City of Chicago Alderman from the 36th Ward
- In office October 6, 2009 – May 16, 2011
- Preceded by: William Banks
- Succeeded by: Nicholas Sposato

Personal details
- Party: Democratic

= John Rice (alderman) =

American politician

John Rice (c. 1968 – May 30, 2015) was an American politician. He was alderman of the City of Chicago, representing the 36th ward on the city's far northwest side, from 2009 to 2011.

==Political career==
Rice was a member of the 36th Ward Regular Democratic Organization, one of Alderman William Banks' (36th) political action committees.

==Career in government==
Rice worked for the Cook County Highway Department from 1991 to 1997. Rice had worked for the City of Chicago since October 1, 1997. Rice worked as a city zoning inspector from 1997 to 2005. Rice was a long-time employee of the Chicago City Council with a title of "Assistant to the Alderman," working as a driver to Banks.

==Appointment to City Council==
In late April, 2009, Banks announced his intention to retire from City Council. Banks asked Mayor Richard M. Daley to appoint Rice as his replacement.

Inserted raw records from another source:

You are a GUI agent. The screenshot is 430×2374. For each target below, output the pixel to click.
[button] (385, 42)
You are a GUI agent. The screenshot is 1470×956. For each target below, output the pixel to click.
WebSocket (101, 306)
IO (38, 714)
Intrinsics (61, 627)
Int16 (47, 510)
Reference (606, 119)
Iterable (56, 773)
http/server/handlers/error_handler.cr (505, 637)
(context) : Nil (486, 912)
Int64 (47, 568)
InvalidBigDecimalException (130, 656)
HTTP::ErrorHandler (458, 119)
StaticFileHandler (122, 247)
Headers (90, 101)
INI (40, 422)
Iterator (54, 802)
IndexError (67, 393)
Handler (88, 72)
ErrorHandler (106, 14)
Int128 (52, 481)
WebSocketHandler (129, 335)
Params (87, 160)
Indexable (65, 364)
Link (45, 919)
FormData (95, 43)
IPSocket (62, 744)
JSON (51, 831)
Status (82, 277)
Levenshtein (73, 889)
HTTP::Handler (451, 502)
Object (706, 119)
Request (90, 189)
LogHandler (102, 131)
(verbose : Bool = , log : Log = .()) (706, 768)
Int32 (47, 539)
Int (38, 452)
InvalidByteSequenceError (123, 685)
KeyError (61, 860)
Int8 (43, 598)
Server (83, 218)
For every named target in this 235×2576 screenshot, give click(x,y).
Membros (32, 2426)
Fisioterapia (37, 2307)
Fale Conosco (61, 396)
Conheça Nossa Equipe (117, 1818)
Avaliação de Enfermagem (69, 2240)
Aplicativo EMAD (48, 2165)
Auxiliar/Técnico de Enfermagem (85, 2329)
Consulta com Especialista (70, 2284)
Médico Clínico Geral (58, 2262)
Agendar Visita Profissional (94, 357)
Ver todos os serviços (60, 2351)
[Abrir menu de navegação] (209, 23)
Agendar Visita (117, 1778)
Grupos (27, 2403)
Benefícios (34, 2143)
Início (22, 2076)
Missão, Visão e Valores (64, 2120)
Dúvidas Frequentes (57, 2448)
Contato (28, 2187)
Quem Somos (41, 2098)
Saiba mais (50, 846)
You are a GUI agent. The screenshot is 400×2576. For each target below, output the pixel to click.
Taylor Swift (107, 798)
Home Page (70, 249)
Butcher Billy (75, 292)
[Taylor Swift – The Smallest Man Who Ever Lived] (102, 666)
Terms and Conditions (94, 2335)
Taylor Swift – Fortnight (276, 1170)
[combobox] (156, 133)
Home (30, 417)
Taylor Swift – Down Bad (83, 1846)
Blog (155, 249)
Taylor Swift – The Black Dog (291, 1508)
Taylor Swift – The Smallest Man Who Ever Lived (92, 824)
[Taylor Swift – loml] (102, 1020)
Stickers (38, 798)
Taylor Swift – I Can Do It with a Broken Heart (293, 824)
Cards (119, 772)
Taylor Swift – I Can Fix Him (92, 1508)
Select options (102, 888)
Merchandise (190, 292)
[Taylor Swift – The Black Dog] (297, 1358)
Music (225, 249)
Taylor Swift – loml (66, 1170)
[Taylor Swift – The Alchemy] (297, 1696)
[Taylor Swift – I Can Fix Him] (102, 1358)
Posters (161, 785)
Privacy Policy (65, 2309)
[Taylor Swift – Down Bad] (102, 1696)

===Rice organizes retirement party for Banks===

While Rice was under consideration by Daley for appointment as alderman, Rice organized a $200-a-ticket retirement party for Banks at a Rosemont restaurant. Rice sent out invitations instructing those purchasing tickets to "make checks payable to William J. P. Banks (Memo -- Retirement Party)" and mail the checks to Rice's house. Days after a report in the Chicago Tribune, the party was cancelled.

===Appointment, confirmation, and swearing-in===
Daley announced the appointment of Rice, then 41, as the new 36th Ward alderman on Tuesday, October 6, 2009. The City Council unanimously approved the appointment the next day, Wednesday, October 7, 2009, and Daley swore in Rice. The appointment of Rice drew criticism from some in the local media. After Rice took office, he voted consistently in support of Mayor Daley's positions.

On April 5, 2011, Chicago firefighter Nick Sposato defeated Rice with 56% of the vote, 5,629 to 4,378. "It's a sad day for the people of the 36th Ward, because the people have no idea what they just did to themselves," Rice said.

== Post-aldermanic career ==

On November 21, 2011, Rice applied for and, on the same day, started a newly created, $84,420-a-year position as a deputy director of traffic safety with the Illinois Department of Transportation in the James R. Thompson Center across the street from Chicago City Hall. The opening was never posted.

Rice died at his home in River Grove on May 30, 2015.